1.      We have learned that the overhead for the “Rube Goldberg” designed managed care infrastructure cannot be demonstrated to have any economic value to the financially at-risk consumer.  As a result, health insurance companies will devolve into reinsuring the consumer in the private market who will be the primary financial risk taker in the future.  As was the case in the original major medical era, this is the natural market position for health insurers in the future.

2.      The idea that third-parties can manage care and thereby improve quality, rationalize utilization, coordinate care for chronic conditions or stabilize cost has been definitively discredited. 

3.      We have learned that the only force in the market that can actually reduce service cost is the financially at-risk consumer of services.  The lower premium cost trends for pre-tax medical savings accounts and the declining cost per unit of services that have not generally been covered in the past by third-party payment (most cosmetic surgery, ophthalmologic laser procedures, reproductive interventions and most of dentistry, etc.) supports the current private sector initiatives to reduce the scope of covered services and define their corridor of financial risk per unit of service.

4.      We have learned that individuals covered by front-end loaded financial risk indemnity products have higher utilization rates for preventative services.

5.      Over the coming years, the private sector market will become transparent for consumers as to cost, quality and outcomes data.  The new transparency based insurance products will define the level of payment they will provide for covered services.  The consumer will then negotiate directly with the providers they chose to determine price in advance of services.  The consumer can select any provider in the market without restriction to a defined panel.  It will be a shock for most providers in health care today to face an information armed consumer in their waiting room demanding to negotiate up-front the price for services to be rendered.

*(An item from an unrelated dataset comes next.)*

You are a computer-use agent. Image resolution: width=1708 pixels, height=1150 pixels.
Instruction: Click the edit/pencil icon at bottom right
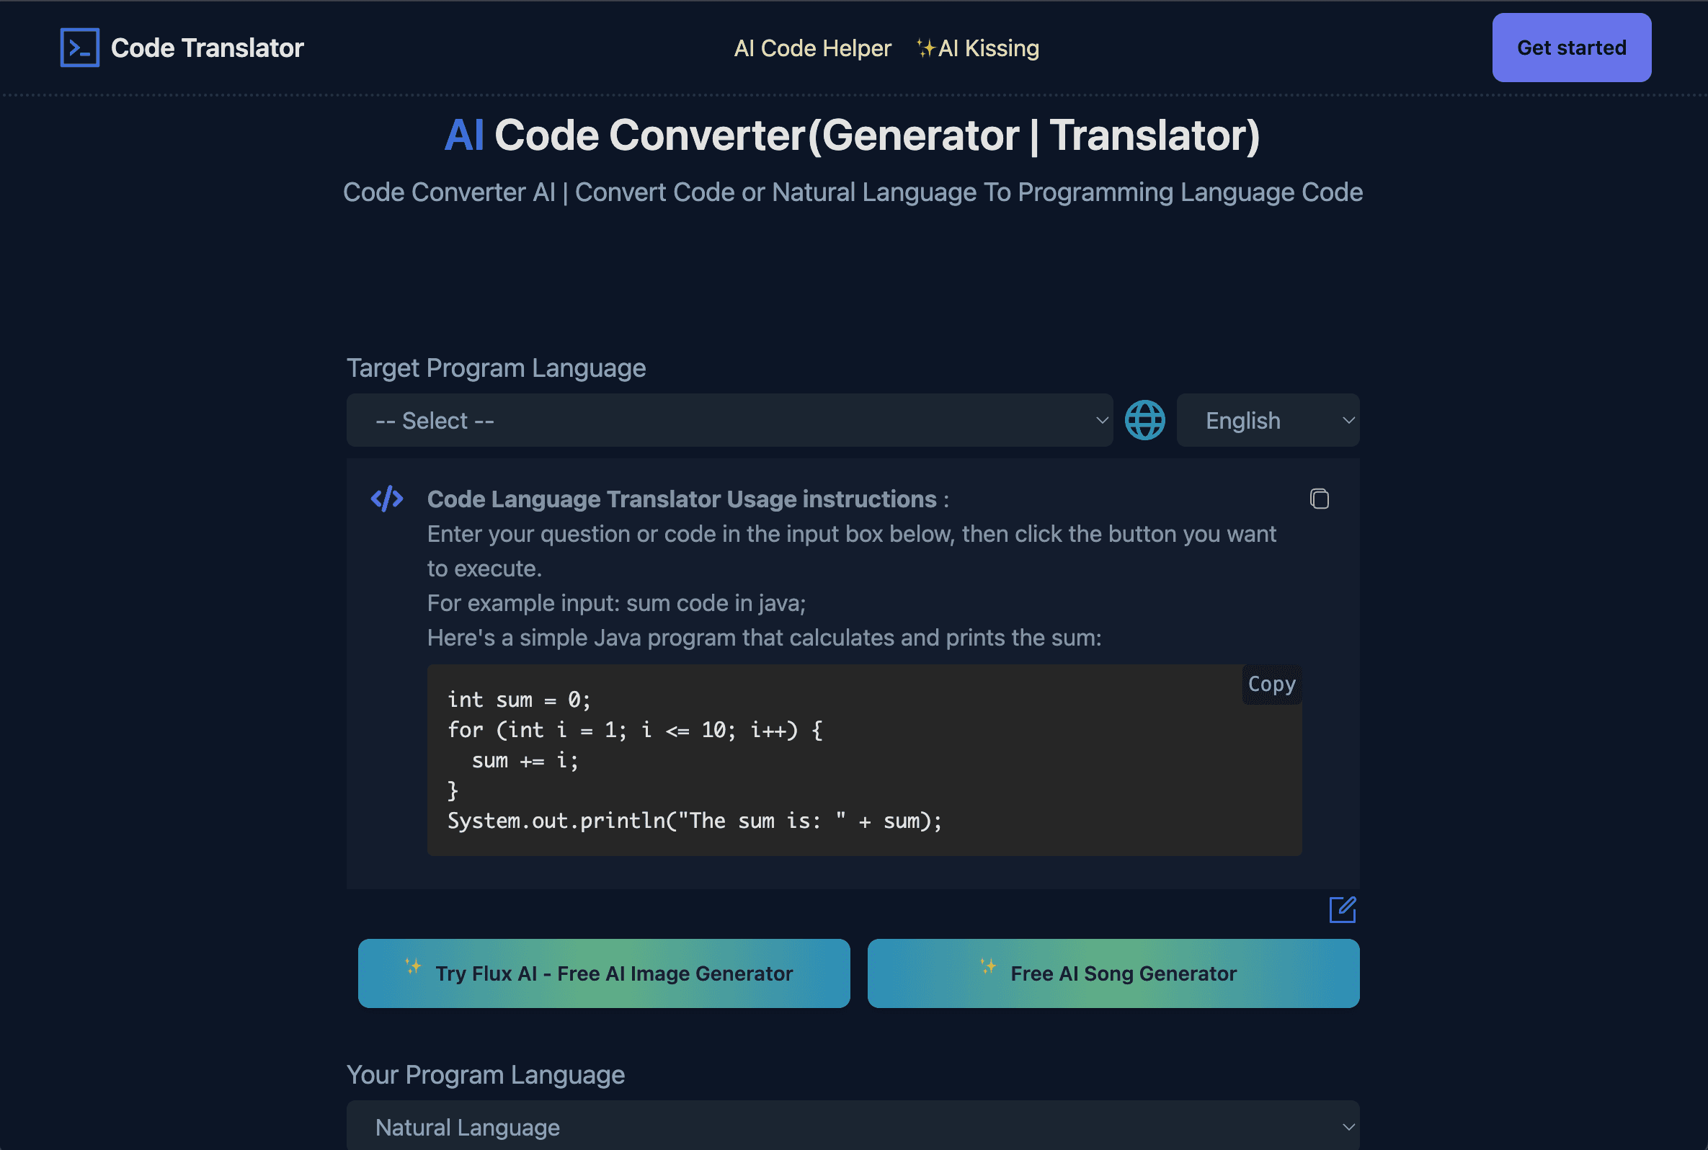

6.      These newer products are migrating toward payment at the point-of-service.  These products will alleviate the growing and progressively uncollectable aging accounts receivables that are crippling provider business units across the country.

7.      The flip side of the above will be the demand for even greater discounts per unit of service from providers in return for immediate payment.

8.      Finally, the market will determine the market value for individual provider services rather than insurance companies.  The era of commodity pricing by CPT code is over.

Welcome to the new world of American health care.  We predict that managed care will be remembered as a temporary market aberration that had its origin in academic utopianism. 

Discount panel contracts may survive into the future in government entitlement programs in that they will serve primarily as a tool for enforcing price controls.  However, in the private market where access, outcomes and service commands a premium, managed care has no chance of sustaining itself in the current Internet delivered, transparent market.

davidjgibson@reflectivemedical.com

David Gibson is the C.E.O. of Reflective Medical, a health care software development company. Jennifer Gibson is an economist specializing in evolving health care markets as well as a futures commodity trader specializing energy.

 



[1] The Employee Retirement Income Security Act of 1974 (ERISA).  These are health plans sponsored by employers.

[2] The Taft-Hartley Labor Act of 1947 is officially known as the Labor-Management Relations Act.  This legislation provides the basis for union based health plans.